Directions for this task: Repeat the rows below with every "named target" changed to "listed item" and nothing else altered.

Dataset entries
(begin)

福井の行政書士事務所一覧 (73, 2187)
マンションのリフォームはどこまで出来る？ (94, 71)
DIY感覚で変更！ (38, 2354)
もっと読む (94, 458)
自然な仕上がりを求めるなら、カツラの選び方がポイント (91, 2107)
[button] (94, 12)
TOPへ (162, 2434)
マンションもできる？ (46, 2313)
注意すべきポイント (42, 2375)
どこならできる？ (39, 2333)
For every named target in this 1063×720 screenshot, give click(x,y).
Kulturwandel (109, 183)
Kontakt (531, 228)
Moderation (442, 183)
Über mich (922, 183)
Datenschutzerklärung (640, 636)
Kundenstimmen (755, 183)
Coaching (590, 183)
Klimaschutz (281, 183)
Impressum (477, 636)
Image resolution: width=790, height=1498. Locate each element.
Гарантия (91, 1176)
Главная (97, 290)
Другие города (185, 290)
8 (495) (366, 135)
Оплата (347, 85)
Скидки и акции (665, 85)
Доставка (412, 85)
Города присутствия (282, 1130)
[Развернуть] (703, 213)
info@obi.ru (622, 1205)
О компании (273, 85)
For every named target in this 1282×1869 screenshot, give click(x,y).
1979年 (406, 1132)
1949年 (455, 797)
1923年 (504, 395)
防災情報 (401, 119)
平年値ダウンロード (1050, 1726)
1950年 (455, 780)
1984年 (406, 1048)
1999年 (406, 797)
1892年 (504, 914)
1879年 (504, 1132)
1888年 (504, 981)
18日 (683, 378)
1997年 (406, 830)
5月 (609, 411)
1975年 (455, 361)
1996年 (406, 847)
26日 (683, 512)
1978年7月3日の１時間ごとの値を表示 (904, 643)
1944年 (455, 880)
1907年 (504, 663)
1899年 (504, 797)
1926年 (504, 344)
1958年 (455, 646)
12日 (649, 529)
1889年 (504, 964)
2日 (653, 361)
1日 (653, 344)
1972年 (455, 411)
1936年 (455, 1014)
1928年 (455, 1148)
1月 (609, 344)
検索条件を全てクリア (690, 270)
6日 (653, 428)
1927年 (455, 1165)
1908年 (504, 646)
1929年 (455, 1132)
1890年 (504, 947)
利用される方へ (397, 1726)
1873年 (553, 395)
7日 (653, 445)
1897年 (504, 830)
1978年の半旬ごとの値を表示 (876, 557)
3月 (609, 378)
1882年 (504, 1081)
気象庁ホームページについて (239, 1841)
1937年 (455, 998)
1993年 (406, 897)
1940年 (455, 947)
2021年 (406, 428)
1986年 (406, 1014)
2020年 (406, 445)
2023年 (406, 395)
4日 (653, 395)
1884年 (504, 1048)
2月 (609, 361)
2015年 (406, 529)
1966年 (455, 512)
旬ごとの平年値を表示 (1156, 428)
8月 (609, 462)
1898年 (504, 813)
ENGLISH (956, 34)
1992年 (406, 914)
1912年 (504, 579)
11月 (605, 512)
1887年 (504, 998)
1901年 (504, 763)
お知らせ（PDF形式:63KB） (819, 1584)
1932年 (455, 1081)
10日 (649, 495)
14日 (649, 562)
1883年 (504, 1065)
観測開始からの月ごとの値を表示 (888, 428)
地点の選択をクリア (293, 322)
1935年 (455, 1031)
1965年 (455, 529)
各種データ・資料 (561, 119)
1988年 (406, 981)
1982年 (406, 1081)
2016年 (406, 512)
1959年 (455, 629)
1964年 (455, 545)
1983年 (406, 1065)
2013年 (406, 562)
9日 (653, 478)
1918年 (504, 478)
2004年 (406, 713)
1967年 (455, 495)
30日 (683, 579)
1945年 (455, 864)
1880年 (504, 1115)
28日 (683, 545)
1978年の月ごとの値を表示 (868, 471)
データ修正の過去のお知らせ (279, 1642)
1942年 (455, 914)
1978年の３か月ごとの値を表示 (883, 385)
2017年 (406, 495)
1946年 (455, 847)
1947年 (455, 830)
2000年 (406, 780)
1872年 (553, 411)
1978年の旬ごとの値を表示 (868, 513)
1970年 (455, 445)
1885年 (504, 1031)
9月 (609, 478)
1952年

(end)

Complete output:
福井の行政書士事務所一覧 (73, 2187)
マンションのリフォームはどこまで出来る？ (94, 71)
DIY感覚で変更！ (38, 2354)
もっと読む (94, 458)
自然な仕上がりを求めるなら、カツラの選び方がポイント (91, 2107)
[button] (94, 12)
TOPへ (162, 2434)
マンションもできる？ (46, 2313)
注意すべきポイント (42, 2375)
どこならできる？ (39, 2333)
For every listed item in this 1063×720 screenshot, give click(x,y).
Kulturwandel (109, 183)
Kontakt (531, 228)
Moderation (442, 183)
Über mich (922, 183)
Datenschutzerklärung (640, 636)
Kundenstimmen (755, 183)
Coaching (590, 183)
Klimaschutz (281, 183)
Impressum (477, 636)
Image resolution: width=790, height=1498. Locate each element.
Гарантия (91, 1176)
Главная (97, 290)
Другие города (185, 290)
8 (495) (366, 135)
Оплата (347, 85)
Скидки и акции (665, 85)
Доставка (412, 85)
Города присутствия (282, 1130)
[Развернуть] (703, 213)
info@obi.ru (622, 1205)
О компании (273, 85)
For every listed item in this 1282×1869 screenshot, give click(x,y).
1979年 (406, 1132)
1949年 (455, 797)
1923年 (504, 395)
防災情報 (401, 119)
平年値ダウンロード (1050, 1726)
1950年 (455, 780)
1984年 (406, 1048)
1999年 (406, 797)
1892年 (504, 914)
1879年 (504, 1132)
1888年 (504, 981)
18日 (683, 378)
1997年 (406, 830)
5月 (609, 411)
1975年 (455, 361)
1996年 (406, 847)
26日 (683, 512)
1978年7月3日の１時間ごとの値を表示 (904, 643)
1944年 (455, 880)
1907年 (504, 663)
1899年 (504, 797)
1926年 (504, 344)
1958年 (455, 646)
12日 (649, 529)
1889年 (504, 964)
2日 (653, 361)
1日 (653, 344)
1972年 (455, 411)
1936年 (455, 1014)
1928年 (455, 1148)
1月 (609, 344)
検索条件を全てクリア (690, 270)
6日 (653, 428)
1927年 (455, 1165)
1908年 (504, 646)
1929年 (455, 1132)
1890年 (504, 947)
利用される方へ (397, 1726)
1873年 (553, 395)
7日 (653, 445)
1897年 (504, 830)
1978年の半旬ごとの値を表示 (876, 557)
3月 (609, 378)
1882年 (504, 1081)
気象庁ホームページについて (239, 1841)
1937年 (455, 998)
1993年 (406, 897)
1940年 (455, 947)
2021年 (406, 428)
1986年 (406, 1014)
2020年 (406, 445)
2023年 (406, 395)
4日 (653, 395)
1884年 (504, 1048)
2月 (609, 361)
2015年 (406, 529)
1966年 (455, 512)
旬ごとの平年値を表示 (1156, 428)
8月 (609, 462)
1898年 (504, 813)
ENGLISH (956, 34)
1992年 (406, 914)
1912年 (504, 579)
11月 (605, 512)
1887年 (504, 998)
1901年 (504, 763)
お知らせ（PDF形式:63KB） (819, 1584)
1932年 (455, 1081)
10日 (649, 495)
14日 (649, 562)
1883年 (504, 1065)
観測開始からの月ごとの値を表示 (888, 428)
地点の選択をクリア (293, 322)
1935年 (455, 1031)
1965年 (455, 529)
各種データ・資料 (561, 119)
1988年 (406, 981)
1982年 (406, 1081)
2016年 (406, 512)
1959年 (455, 629)
1964年 (455, 545)
1983年 (406, 1065)
2013年 (406, 562)
9日 (653, 478)
1918年 (504, 478)
2004年 (406, 713)
1967年 (455, 495)
30日 (683, 579)
1945年 (455, 864)
1880年 (504, 1115)
28日 (683, 545)
1978年の月ごとの値を表示 (868, 471)
データ修正の過去のお知らせ (279, 1642)
1942年 (455, 914)
1978年の３か月ごとの値を表示 (883, 385)
2017年 (406, 495)
1946年 (455, 847)
1947年 (455, 830)
2000年 (406, 780)
1872年 (553, 411)
1978年の旬ごとの値を表示 (868, 513)
1970年 (455, 445)
1885年 (504, 1031)
9月 (609, 478)
1952年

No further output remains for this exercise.